La plus haute juridiction administrative a rejeté ce vendredi 27 février les recours de La France insoumise et du parti d’Éric Ciotti contre leur classification décidée par le ministère de l’Intérieur en vue des scrutins des 15 et 22 mars.
Les deux formations politiques contestaient les étiquettes attribuées par la circulaire du ministre de l’Intérieur Laurent Nuñez, publiée le 2 février. Le Conseil d’État a tranché : ni le positionnement de LFI dans le bloc « extrême gauche », ni celui de l’Union des droites pour la République dans le bloc « extrême droite » ne sont entachés d’une « erreur manifeste d’appréciation », selon les termes de la décision.

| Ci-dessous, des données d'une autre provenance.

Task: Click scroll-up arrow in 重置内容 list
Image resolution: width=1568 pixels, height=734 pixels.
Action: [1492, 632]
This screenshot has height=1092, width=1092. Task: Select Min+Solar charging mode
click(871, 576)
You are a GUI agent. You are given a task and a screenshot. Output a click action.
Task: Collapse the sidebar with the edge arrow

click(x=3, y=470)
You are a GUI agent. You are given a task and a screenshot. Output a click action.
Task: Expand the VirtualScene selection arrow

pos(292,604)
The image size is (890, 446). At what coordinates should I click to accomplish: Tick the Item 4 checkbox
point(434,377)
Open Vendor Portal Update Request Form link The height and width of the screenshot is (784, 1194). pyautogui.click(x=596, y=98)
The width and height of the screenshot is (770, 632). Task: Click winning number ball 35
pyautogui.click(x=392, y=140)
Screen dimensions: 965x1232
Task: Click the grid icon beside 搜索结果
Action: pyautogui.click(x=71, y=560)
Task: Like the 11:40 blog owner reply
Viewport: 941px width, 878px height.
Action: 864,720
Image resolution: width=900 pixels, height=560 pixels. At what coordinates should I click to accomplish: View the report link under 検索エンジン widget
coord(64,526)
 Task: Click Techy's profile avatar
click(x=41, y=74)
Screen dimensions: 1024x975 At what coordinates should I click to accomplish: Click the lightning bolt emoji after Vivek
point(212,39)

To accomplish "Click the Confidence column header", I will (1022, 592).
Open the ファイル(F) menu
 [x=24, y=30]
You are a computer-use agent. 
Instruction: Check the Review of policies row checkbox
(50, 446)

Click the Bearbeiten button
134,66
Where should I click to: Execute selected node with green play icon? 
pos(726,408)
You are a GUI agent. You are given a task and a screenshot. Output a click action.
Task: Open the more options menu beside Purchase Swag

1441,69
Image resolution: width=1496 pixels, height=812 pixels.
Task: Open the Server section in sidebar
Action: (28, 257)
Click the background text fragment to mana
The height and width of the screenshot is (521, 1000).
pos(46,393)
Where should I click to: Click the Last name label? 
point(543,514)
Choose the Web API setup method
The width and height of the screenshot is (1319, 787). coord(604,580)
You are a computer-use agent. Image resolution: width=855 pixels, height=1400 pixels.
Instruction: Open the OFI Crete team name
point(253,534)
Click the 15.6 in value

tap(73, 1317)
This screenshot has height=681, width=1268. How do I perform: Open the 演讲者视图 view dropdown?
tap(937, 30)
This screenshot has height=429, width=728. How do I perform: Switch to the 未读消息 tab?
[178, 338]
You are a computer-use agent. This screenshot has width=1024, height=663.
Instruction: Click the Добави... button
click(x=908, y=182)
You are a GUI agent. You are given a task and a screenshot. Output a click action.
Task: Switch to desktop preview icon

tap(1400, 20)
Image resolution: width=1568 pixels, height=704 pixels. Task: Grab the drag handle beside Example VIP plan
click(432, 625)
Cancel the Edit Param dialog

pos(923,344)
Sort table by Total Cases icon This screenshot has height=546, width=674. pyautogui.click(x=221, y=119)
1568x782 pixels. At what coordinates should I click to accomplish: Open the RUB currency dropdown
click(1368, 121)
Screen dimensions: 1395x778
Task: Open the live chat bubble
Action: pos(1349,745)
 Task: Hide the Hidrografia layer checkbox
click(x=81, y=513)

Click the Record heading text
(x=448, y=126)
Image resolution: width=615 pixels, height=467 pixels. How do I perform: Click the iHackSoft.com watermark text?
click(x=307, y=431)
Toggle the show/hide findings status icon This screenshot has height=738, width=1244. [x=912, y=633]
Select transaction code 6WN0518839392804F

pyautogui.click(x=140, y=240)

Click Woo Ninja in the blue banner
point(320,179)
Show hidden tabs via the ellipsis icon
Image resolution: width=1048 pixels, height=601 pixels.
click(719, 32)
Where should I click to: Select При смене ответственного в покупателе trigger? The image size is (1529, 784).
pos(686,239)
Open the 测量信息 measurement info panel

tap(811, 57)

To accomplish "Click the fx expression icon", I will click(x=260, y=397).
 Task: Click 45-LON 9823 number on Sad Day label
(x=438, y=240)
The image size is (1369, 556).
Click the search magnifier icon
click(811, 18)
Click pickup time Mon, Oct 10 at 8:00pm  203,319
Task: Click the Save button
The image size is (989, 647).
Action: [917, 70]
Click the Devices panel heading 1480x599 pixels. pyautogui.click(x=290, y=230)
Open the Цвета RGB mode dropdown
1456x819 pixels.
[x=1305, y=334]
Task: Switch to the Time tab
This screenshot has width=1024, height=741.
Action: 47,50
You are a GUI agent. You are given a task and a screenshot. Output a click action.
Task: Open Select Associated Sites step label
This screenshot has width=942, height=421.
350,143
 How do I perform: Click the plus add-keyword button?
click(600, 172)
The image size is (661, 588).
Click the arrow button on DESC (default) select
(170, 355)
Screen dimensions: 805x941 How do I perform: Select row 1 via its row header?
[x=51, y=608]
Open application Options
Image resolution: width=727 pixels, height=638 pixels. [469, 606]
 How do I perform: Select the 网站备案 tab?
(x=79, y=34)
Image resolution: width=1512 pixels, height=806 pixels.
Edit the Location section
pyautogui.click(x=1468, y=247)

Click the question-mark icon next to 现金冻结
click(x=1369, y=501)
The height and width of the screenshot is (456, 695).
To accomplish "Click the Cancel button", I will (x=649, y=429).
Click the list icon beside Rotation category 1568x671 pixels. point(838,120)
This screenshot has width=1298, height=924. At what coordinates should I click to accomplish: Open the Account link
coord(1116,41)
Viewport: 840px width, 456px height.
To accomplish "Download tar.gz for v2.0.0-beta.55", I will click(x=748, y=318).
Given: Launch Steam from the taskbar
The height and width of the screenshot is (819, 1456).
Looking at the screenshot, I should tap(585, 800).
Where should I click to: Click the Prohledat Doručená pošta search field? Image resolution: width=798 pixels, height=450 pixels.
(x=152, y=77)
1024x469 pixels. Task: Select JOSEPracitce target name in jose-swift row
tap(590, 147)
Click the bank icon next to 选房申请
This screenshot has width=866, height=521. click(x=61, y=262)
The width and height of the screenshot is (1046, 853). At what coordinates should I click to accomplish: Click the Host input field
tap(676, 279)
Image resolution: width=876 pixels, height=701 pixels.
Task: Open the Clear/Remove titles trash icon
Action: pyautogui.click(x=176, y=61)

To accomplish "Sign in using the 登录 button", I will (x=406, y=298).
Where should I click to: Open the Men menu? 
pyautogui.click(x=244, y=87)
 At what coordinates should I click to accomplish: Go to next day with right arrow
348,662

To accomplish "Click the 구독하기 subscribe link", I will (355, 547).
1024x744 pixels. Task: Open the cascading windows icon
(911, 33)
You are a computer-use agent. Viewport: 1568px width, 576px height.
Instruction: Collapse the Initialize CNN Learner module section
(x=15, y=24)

Une première pour le mouvement de Jean-Luc Mélenchon
Jamais depuis sa fondation en 2016 le parti dirigé par Jean-Luc Mélenchon n’avait été rangé dans cette catégorie. La France insoumise, qui se revendique de la gauche radicale et porte un programme de rupture avec le capitalisme, figurait jusqu’ici dans le bloc « gauche » des classifications ministérielles. Laurent Nuñez a justifié ce reclassement par ce qu’il considère comme une « évolution vers une forme de radicalité » du mouvement, citant notamment sa « remise en cause très forte de l’autorité judiciaire », ses « accusations systématiques » visant les forces de l’ordre et ses « appels à la désobéissance civile ». Le locataire de la place Beauvau a également pointé une organisation qui « s’éloigne un peu de nos valeurs universalistes républicaines en donnant la primauté aux aspects communautaires et identitaires ».
Réactions vives du côté de La France insoumise
« On ne truque pas les étiquettes politiques », avait insisté le ministre de l’Intérieur pour défendre sa décision. Le fondateur du mouvement avait répliqué sur le réseau social X en dénonçant une « république bananière » et en accusant Laurent Nuñez de « troubler l’ordre public électoral ». Après la décision du Conseil d’État, le coordinateur de LFI, Manuel Bompard, a déploré que « les juges n’aient pas eu le courage de dénoncer l’usage à des fins politiciennes des étiquettes politiques ». Le numéro deux du parti a fustigé un « pouvoir macroniste qui aura définitivement sali tout ce qu’il touche », estimant que la juridiction administrative aurait dû « résister aux dévoiements des décisions administratives ».
Les électeurs découvriront ces nouvelles classifications sur les documents officiels lors du premier tour des élections municipales, fixé au 15 mars.